EXERCISE BRIEF:
For the entries below, say how many lines hold the word "will", with the number as the only reply.
━━━━
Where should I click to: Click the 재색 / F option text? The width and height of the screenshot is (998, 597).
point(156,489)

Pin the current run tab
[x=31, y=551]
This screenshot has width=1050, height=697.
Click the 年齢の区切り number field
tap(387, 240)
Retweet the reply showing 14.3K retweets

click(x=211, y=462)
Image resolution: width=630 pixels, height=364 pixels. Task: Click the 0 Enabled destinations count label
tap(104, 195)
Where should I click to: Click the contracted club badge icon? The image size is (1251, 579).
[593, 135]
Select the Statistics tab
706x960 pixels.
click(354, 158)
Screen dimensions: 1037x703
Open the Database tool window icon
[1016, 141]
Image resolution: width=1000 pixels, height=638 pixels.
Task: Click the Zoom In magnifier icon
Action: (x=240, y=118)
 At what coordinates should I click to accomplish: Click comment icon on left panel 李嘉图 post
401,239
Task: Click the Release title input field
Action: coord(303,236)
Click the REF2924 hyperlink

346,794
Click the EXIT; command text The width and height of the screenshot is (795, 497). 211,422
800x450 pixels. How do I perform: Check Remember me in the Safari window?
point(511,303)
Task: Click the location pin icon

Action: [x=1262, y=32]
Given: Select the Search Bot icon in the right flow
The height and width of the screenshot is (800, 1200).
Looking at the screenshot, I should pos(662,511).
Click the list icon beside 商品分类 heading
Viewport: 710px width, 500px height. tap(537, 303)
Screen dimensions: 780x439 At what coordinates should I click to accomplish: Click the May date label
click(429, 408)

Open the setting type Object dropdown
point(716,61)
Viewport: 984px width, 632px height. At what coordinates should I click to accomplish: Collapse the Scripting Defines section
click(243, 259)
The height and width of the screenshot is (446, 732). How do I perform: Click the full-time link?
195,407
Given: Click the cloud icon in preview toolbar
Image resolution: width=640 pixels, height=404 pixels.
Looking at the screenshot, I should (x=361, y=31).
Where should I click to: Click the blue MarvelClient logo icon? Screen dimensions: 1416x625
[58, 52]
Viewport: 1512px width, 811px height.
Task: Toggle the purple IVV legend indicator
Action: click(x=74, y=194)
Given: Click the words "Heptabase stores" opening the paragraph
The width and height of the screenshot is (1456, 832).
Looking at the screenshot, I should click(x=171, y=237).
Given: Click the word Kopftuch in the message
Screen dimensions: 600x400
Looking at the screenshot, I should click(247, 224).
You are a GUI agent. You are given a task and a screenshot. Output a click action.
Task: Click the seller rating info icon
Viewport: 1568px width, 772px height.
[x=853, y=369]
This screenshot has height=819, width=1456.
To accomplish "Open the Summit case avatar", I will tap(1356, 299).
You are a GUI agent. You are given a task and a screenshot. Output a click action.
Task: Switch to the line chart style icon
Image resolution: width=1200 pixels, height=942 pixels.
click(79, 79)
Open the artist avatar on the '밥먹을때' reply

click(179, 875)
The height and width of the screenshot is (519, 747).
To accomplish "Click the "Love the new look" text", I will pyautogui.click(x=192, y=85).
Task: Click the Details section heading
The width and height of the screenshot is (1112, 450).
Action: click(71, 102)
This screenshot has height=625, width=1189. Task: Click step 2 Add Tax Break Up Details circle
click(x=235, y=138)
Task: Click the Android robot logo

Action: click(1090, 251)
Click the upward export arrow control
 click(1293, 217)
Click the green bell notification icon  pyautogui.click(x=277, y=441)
━━━━
RESULT OF THE TASK:
2